Linear Algebra

MATH 3013

Time and Place: TR 3:00 - 4:15 in NRD 024
Professor: Igor E. Pritsker
Office: MSCS 519C
Office Hours: TR 11:30-12:30
Office Phone: 744-8220
E-mail: igor@math.okstate.edu
Web: https://math.okstate.edu/people/igor/
Textbook: Linear Algebra, by David Poole, Brooks/Cole, 4th ed.

Grading: We shall have two semester tests and the Final Exam. The break up of your course grade is as follows:

Tests 1-2 50% (25% each)

Quizzes 10%

Final Exam 40%

Your grade will be determined according to the scale

A 90-100

B 80-89

C 70-79

D 60-69

F 59 and lower

Note that the above numbers are percentages of the highest possible score in the course.

Attendance is mandatory in this class. OSU encourages you to wear a mask indoors in public settings regardless of whether you are fully vaccinated, consistent with the current CDC recommendations. This is especially important in classrooms and laboratories because people are together for long periods of time. Wearing a mask during class not only protects you but also helps protect those around you who may be more vulnerable. This is a simple way we can look out for all members of the Cowboy family. If you feel sick, do not attend class. Contact University Health Services at 405-744-7665 immediately and communicate with me as soon as possible about any work you miss.

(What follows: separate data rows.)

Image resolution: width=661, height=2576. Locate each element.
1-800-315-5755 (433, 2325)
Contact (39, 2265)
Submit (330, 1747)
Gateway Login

Quizzes: Be prepared for short quizzes (1-2 problems, 10 minutes). They will be given without prior announcement. All quizzes are based on your home assignments. Two lowest quiz grades will be dropped. No make-up quizzes will be given regardless of the reason why a quiz was missed.

Homework will be assigned daily (see the schedule). It is required that you complete all homework. This is critical for your success in the course. In addition, all graded assignments are based on the homework problems.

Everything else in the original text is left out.